L'atleta e il mendicante

Il mendicante con disabilità evidenzia al massimo i suoi handicap, per riuscire a incrementare l’incasso. L’atleta paralimpico, all'opposto, mette l’accento sulle risorse e sulle possibilità del suo fisico.
28 Gennaio 2013 | di

Il mese scorso dicevo la mia su uno «scandalo» che riempie, in maniera sempre più evidente, le strade e le piazze della mia amata Italia. Non so se lo ricordate, ma avevo citato a tal proposito, così come viene narrato nel Vangelo di Marco, l’episodio che ha per protagonista Bartimeo, a mio parere una delle figure più belle e significative delle Scritture per riflettere su temi come relazione e integrazione.
Riprendo ora la sua storia perché, al di là della vicenda in sé e per sé, ci ha permesso di cominciare in sordina ad affrontare un altro problema a me caro, già sotto gli occhi di tutti e, con la crisi e la crescita dell’immigrazione, in palese aumento. Sto parlando del fenomeno del mercato dell’elemosina, dei mendicanti ai semafori e ai bordi delle nostre strade, dei dormitori pieni fino all’inverosimile. «Storpi», giovani e anziani, che giocano sull’impatto umano creato dalla loro disabilità per elemosinare la vita. Poco tempo fa ho visto su una rete Rai un approfondimento sul racket, in cui veniva sottolineato come a un maggiore deficit fisico corrisponda un maggiore «incasso» giornaliero.
 
Mi chiedo sempre, a questo proposito, quanto il concetto e l’aspetto del corpo incidano nell’immaginario collettivo. Se vi ricordate, con Bartimeo avevamo cominciato a entrare nella questione in termini di «posizione», a partire, cioè, dal luogo fisico da cui si alza la richiesta di aiuto del cieco. Ora dobbiamo fare un salto in più, e co­minciare a guardarlo da vicino non solo come il «corpo-emblema» della sfida relazionale, ma come «corpo-vivo» della mancanza e del desiderio.
Che meccanismo scatta dentro di noi quando vediamo un uomo privo degli arti superiori e inferiori? Ne ho parlato tanto, eppure rimane vivo in me il ricordo delle Paralimpiadi londinesi e delle loro positive conseguenze culturali, figlie, al solito, del contesto. Immaginate un corpo mutilato, senza gambe e con un solo braccio, strisciare per le vie del centro storico della vostra città. Ora immaginate lo stesso corpo, con una pettorina, in rampa di lancio, attendere lo sparo dello starter per cercare di guadagnarsi una medaglia in una competizione sportiva.
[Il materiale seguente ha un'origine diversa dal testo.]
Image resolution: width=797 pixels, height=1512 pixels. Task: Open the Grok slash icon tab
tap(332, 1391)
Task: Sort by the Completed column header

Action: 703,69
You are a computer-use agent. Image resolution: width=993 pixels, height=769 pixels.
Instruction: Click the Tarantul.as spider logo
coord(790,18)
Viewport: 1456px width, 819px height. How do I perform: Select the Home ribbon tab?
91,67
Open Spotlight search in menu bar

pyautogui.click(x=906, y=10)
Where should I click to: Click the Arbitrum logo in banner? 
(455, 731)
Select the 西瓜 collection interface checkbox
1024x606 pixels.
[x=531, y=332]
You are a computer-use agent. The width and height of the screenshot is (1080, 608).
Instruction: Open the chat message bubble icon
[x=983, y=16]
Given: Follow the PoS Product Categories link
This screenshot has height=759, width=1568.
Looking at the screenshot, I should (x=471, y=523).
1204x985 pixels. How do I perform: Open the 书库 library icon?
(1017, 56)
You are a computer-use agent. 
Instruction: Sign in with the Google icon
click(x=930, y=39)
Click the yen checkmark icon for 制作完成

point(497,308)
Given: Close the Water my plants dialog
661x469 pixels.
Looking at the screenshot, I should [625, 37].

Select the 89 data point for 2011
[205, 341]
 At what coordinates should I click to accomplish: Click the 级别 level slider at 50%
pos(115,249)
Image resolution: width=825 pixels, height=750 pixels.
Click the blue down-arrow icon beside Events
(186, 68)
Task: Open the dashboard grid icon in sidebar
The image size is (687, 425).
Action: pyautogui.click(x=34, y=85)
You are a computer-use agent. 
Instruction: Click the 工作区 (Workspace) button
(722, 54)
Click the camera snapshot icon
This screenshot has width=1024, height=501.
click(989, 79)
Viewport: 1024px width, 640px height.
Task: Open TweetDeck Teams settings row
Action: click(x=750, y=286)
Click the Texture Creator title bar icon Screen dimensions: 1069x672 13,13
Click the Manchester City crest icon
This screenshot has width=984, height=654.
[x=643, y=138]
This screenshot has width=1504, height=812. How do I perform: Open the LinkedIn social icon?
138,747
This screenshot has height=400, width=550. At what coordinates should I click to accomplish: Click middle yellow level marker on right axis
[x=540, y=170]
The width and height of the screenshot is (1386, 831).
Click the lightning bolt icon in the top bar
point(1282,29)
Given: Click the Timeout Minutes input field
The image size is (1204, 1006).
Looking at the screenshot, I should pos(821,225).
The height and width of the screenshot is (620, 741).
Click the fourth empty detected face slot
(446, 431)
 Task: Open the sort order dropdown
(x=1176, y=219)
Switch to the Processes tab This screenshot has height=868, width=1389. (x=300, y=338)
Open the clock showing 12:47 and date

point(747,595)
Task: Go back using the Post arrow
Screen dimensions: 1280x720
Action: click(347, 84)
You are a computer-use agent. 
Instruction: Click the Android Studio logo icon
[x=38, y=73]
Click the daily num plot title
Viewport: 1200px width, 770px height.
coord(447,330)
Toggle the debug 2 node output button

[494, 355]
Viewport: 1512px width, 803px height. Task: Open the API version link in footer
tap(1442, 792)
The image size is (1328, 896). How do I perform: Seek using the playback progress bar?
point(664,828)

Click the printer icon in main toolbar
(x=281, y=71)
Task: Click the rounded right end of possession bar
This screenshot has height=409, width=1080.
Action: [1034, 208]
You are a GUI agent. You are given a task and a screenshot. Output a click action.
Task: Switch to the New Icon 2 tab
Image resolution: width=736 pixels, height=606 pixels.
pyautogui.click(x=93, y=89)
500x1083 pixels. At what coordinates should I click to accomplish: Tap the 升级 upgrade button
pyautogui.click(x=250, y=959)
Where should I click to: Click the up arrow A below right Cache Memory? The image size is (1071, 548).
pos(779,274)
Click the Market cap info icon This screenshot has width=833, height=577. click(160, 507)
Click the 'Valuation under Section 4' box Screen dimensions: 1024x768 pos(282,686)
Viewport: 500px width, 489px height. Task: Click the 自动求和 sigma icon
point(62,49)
Entrambi avranno su di loro numerosi occhi intenti a scrutarli e i riflettori puntati addosso. Il corpo di per sé non cambia, ma il contesto crea nell’osservatore emozioni e sensazioni diametralmente opposte: dal ribrezzo all’ammirazione.
In realtà il corpo è uno solo. Ma come è utilizzato questo corpo e cosa può comunicare? Il punto fondamentale sta proprio qui. Il mendicante con disabilità tende necessariamente a evidenziare al massimo i suoi handicap. Più riuscirà a mettere in mostra le sue diversità, le sue fatiche, più susciterà compassione e più il suo incasso sarà proficuo.
L’atleta, invece, agirà nella maniera opposta. Evidenzierà le sue qualità per mettere l’accento sulle risorse e sulle possibilità del suo fisico. Il corpo dei nostri due esempi, dunque, è il medesimo. Il contesto però cambia la prospettiva. Credo che tutti noi siamo a volte mendicanti, a volte atleti.